Activity: Below, find each line holding "agent" and state how many there are, using the number alone.

[Dataset records]

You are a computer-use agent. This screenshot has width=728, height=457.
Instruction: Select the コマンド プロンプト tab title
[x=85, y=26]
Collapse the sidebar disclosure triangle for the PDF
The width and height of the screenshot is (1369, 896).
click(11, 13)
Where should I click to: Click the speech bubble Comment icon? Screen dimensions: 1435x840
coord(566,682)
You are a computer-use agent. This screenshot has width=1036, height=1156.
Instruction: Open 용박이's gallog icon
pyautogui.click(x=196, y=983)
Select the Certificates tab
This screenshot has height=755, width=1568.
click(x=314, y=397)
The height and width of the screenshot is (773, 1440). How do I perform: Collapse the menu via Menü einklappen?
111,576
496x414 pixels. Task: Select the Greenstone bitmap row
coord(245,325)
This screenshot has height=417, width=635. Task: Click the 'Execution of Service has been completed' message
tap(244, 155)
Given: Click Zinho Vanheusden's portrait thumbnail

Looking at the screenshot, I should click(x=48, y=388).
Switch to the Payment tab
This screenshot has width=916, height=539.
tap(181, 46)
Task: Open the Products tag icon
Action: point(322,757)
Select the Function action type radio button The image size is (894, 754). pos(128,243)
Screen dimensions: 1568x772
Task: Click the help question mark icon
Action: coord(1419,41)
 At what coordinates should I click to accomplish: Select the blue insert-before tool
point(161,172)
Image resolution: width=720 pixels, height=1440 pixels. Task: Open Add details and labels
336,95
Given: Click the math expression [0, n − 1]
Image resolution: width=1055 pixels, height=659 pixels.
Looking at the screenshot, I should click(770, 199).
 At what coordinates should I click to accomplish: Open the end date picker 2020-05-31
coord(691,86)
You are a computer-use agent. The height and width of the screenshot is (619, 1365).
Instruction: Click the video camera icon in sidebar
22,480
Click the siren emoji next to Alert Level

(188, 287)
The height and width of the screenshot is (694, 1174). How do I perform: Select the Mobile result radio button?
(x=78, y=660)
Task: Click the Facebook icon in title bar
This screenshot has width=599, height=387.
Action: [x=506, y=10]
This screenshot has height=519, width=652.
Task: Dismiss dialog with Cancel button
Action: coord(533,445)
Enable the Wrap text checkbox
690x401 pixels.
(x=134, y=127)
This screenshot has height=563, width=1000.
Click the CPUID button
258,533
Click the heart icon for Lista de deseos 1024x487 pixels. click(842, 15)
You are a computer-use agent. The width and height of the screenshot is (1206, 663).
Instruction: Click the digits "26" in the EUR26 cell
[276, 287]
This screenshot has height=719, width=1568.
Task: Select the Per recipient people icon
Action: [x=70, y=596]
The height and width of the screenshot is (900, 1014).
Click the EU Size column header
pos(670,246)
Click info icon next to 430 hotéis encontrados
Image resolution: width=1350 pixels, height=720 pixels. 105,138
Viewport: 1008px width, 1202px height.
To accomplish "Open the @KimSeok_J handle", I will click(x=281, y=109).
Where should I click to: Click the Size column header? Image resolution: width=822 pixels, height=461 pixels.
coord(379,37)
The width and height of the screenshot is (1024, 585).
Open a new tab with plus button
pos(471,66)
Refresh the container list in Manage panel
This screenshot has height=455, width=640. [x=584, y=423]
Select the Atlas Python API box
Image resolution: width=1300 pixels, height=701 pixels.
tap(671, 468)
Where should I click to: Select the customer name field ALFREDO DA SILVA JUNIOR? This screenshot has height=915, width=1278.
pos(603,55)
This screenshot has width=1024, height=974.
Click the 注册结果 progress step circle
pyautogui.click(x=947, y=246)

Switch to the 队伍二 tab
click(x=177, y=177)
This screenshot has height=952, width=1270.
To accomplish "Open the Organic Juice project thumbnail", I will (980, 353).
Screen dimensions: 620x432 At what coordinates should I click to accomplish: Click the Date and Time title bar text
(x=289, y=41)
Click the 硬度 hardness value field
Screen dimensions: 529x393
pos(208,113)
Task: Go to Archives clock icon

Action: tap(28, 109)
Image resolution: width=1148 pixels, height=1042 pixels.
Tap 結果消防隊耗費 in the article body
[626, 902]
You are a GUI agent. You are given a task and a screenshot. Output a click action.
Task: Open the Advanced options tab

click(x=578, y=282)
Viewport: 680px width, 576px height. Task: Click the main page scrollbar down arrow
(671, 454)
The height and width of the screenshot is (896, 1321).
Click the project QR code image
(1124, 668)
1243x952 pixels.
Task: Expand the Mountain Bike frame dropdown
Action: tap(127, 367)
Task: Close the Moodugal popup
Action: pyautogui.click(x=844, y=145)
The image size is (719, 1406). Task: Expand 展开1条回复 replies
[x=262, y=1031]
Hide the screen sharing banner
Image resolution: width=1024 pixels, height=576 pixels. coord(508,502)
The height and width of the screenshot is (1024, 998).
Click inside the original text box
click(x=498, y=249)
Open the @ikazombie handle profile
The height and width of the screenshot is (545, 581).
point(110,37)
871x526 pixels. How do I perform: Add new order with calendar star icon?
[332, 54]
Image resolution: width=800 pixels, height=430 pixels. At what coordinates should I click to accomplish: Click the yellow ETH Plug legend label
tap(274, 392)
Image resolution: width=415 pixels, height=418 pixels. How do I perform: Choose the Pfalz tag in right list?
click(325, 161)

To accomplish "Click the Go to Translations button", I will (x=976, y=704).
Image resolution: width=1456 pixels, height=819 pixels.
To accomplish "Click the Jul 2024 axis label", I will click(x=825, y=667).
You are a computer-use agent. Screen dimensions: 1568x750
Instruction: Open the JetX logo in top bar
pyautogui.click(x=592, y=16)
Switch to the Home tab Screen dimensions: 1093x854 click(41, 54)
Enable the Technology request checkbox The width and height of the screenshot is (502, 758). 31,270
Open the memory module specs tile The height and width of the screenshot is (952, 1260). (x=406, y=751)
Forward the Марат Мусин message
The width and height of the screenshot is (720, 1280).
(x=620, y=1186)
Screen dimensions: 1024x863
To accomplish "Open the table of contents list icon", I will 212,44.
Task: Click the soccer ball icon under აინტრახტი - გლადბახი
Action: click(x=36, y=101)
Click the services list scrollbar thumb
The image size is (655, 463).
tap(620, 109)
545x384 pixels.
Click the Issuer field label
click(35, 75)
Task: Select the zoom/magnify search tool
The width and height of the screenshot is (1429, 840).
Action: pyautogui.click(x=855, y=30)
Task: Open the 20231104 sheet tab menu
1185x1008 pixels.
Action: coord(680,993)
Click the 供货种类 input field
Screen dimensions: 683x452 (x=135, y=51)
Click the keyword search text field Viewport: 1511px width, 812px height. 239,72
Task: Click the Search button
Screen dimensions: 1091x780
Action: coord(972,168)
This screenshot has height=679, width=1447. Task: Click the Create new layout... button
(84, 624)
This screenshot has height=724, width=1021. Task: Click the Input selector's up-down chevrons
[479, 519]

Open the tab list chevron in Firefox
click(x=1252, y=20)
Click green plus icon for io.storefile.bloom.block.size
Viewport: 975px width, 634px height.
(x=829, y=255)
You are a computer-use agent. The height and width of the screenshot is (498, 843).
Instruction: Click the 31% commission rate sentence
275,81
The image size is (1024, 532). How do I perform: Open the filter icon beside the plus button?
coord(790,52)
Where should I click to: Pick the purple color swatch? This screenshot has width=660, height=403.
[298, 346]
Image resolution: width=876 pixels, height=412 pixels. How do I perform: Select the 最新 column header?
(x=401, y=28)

[/Dataset records]

Answer section: 7